Nintendo stanęło na głowie, by wytropić hakera gier na Switcha
Wystalkowało go po postach na Reddicie.
Nintendo z chęcią angażuje wszystkie swoje siły, by wytropić sprawców naruszeń własności intelektualnej firmy. Tym razem hakera Switcha udało się znaleźć między innymi po... jego wpisach na Reddicie, kompletnie niezwiązanych z grami.
W czerwcu Nintendo pozwało niejakiego Jamesa „Archboxa” Williamsa o rzekomą sprzedaż pirackich kopii gier na Switcha, co w oczywisty sposób narusza prawa autorskie japońskiej korporacji. Dzięki ujawnionym niedawno dokumentom sądowym (przeanalizowanym przez Game File) wiemy, jak firmie udało się znaleźć hakera.

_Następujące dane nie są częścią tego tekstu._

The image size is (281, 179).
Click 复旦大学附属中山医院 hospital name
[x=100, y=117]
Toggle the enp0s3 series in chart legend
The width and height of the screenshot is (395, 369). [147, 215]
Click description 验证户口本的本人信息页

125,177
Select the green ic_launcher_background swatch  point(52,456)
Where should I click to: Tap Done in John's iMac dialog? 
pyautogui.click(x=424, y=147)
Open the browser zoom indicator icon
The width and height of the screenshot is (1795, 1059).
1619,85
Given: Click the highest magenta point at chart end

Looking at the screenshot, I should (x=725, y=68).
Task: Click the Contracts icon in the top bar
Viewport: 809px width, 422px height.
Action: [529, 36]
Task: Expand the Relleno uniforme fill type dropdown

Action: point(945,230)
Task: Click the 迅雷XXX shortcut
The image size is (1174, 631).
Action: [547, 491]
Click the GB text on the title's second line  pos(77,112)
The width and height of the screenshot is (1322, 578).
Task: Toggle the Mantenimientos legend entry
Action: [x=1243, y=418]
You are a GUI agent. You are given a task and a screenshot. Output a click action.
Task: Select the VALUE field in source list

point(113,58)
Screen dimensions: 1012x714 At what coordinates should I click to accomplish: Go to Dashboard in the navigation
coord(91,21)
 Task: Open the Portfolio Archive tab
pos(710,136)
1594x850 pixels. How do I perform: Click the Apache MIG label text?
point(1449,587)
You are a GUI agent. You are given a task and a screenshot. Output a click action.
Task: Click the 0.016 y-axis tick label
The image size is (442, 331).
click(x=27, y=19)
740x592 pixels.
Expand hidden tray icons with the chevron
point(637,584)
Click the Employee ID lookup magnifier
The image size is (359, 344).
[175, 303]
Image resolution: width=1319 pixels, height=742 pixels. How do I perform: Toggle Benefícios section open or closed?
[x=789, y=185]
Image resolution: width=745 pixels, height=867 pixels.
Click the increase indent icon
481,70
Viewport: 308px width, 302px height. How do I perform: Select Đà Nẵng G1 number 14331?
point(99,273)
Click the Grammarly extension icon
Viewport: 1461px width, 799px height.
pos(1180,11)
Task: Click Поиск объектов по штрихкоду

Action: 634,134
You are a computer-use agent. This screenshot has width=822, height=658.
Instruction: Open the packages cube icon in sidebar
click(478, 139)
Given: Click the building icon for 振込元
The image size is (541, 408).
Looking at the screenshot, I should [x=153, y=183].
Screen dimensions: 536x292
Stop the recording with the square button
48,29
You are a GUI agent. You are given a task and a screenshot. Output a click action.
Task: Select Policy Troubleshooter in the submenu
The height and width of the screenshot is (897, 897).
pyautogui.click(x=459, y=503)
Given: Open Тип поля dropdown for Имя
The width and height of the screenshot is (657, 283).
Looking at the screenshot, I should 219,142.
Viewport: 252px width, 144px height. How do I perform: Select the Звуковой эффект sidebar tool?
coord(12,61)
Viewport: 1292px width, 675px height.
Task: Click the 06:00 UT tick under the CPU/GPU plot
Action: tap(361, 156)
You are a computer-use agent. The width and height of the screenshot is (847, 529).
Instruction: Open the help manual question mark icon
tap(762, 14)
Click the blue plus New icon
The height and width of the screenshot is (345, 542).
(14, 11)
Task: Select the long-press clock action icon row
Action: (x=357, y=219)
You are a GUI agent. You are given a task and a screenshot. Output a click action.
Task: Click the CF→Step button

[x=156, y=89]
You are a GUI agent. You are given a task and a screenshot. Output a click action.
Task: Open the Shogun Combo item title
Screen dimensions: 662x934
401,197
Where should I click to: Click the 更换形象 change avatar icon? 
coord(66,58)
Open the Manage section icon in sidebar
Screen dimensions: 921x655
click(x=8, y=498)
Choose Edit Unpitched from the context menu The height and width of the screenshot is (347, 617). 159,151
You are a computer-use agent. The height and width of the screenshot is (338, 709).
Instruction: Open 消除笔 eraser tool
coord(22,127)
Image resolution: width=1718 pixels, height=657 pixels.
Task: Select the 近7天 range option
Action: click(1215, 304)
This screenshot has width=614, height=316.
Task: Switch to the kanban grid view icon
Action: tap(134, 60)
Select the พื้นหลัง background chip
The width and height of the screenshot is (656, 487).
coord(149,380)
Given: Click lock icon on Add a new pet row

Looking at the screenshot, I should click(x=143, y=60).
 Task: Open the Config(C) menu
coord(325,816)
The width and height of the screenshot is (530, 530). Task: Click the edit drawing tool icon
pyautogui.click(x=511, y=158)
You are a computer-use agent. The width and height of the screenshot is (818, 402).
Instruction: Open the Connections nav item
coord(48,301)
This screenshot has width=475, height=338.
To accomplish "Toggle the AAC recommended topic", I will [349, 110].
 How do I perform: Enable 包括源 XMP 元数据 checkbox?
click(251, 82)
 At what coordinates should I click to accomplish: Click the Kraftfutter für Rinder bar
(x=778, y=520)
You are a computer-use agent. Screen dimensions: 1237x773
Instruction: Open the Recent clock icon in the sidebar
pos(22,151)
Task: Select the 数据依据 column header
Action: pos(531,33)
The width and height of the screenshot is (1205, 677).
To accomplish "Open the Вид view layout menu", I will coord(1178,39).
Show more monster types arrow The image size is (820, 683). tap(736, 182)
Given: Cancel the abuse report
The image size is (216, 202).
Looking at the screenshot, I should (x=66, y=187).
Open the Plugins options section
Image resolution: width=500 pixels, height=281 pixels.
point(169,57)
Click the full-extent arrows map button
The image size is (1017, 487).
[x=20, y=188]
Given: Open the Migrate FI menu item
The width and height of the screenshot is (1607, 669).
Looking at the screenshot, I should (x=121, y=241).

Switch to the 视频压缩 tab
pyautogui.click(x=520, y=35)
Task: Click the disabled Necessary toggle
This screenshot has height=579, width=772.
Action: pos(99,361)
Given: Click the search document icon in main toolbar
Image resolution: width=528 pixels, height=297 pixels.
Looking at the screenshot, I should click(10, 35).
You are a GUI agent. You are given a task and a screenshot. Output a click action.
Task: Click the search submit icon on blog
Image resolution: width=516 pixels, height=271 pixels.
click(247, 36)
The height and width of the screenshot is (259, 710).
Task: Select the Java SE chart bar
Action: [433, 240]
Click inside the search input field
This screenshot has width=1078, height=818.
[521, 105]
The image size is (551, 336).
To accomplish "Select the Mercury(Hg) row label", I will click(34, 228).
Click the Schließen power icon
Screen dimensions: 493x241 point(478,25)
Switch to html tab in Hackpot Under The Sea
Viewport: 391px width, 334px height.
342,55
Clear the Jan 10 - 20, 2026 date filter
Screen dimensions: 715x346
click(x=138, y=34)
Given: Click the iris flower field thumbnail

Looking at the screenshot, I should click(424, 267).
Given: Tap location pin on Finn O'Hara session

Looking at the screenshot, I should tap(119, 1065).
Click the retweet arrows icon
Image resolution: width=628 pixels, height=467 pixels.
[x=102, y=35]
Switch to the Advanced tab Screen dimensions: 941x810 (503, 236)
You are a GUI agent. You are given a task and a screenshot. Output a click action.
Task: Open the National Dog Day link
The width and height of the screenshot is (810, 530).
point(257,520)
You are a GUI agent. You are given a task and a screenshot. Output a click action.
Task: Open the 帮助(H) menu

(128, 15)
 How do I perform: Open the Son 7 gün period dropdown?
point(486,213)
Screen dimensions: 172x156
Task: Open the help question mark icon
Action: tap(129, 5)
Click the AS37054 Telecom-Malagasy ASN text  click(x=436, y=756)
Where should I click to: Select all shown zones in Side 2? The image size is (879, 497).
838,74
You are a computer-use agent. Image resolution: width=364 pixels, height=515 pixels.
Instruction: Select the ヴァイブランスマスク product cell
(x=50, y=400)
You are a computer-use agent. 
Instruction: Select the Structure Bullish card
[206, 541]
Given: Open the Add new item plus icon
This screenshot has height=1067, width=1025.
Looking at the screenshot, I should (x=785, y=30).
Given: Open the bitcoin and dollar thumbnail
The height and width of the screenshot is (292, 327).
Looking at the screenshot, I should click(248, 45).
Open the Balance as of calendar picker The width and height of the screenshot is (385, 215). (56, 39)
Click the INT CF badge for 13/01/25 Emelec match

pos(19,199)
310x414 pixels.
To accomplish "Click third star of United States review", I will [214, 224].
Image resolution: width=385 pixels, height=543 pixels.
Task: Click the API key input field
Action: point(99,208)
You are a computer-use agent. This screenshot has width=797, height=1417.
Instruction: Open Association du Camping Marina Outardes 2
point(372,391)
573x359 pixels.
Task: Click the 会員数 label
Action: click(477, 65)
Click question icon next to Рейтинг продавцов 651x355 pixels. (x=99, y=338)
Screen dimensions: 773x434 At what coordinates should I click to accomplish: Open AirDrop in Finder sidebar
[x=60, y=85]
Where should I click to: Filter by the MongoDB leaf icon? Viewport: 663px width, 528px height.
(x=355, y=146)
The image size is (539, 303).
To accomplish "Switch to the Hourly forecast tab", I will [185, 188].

W 2023 roku Nintendo wynajęło kancelarię Mitchell Silberberg & Knupp, by ta przyjrzała się „freeshopom” (to odniesienie do nazwy oficjalnego sklepu Nintendo, eShopu), czyli sieciowym repozytoriom pirackich gier na Switcha.
Kancelaria ustaliła, że głównym podejrzanym jest właśnie wspomniany Archbox, choć jego tożsamość nie była znana. Ustalono jedynie, że mieszka on w amerykańskim stanie Arizona. Okazało się jednak, że ten sam użytkownik skomentował na Reddicie pewien medyczny wątek. „Midwestern University ma klinikę optometrii, która jest bardzo dobra. Jesteś badany przez studenta, a następnie przez lekarza” - napisał, najwyraźniej zadowolony z usługi.
Szczegóły nie są znane, ale opinia o klinice wystarczyła, by w dalszym toku śledztwa Nintendo powiązało pseudonim z nazwiskiem. Następnie korporacja przeszukała bazę danych i znalazła dwa konta Nintendo nalezące do zamieszkałej w Arizonie osoby o takim imieniu i nazwisku.
Na nieszczęście Archboxa okazało się, że już dwukrotnie wysyłał on sprzęt Nintendo do oficjalnego serwisu firmy, więc firma poznała również adres zamieszkania hakera. Prawne torpedy mogły zostać w końcu wystrzelone, więc otrzymał on pisemny nakaz zaprzestania działalności.
Williams przystał na żądania Nintendo, jednak nie stawił się na rozprawie sądowej, co poskutkowało wydaniem wyroku na korzyść Nintendo.